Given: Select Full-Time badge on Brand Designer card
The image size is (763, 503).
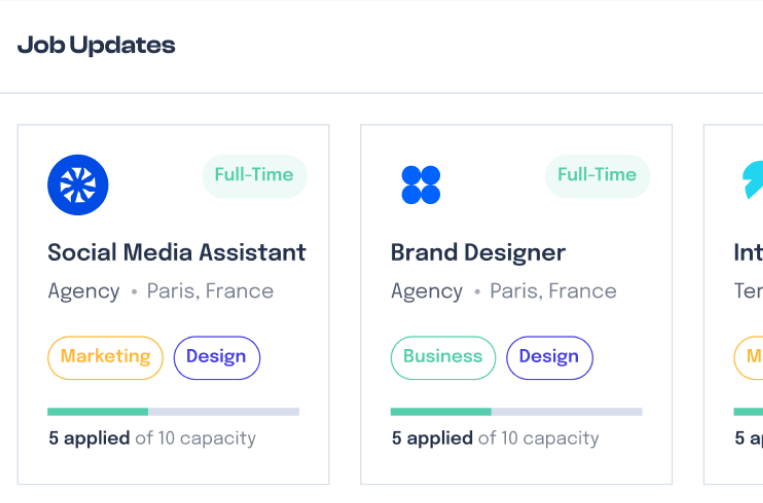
* * *
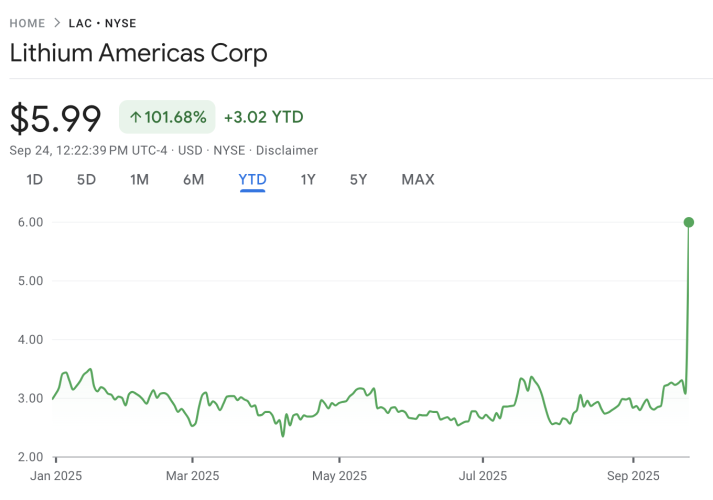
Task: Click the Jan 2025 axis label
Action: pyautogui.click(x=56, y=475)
---
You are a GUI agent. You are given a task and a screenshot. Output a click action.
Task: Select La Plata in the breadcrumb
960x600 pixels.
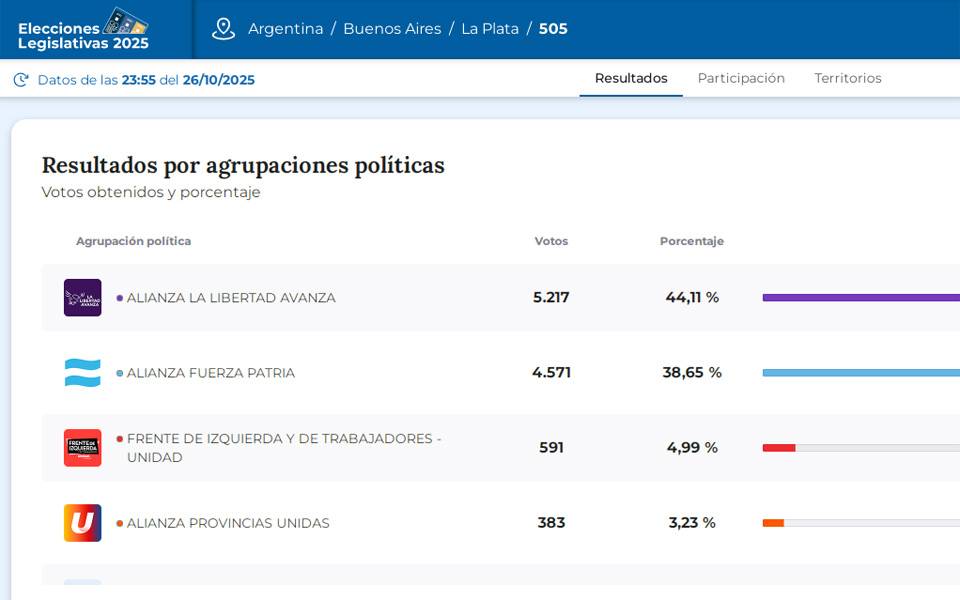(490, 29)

> **How to complete this task**:
Could you restate word for word the lines above from the one containing "Given: Select Full-Time" through the one containing "The image size is (763, 503).", both included, and nothing else?

> **Solution to the exercise**:
Given: Select Full-Time badge on Brand Designer card
The image size is (763, 503).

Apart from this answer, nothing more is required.